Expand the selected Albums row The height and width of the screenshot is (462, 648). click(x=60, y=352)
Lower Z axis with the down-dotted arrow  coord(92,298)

......

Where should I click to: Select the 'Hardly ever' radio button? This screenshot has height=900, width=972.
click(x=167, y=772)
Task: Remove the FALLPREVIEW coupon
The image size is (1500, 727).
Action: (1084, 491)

......

TO DO: Look above for the line with "Expand the selected" and the line with "Lower Z axis". Write out those two lines and all the lines between them, exactly, and no others.

WRITTEN REPLY:
Expand the selected Albums row The height and width of the screenshot is (462, 648). click(x=60, y=352)
Lower Z axis with the down-dotted arrow  coord(92,298)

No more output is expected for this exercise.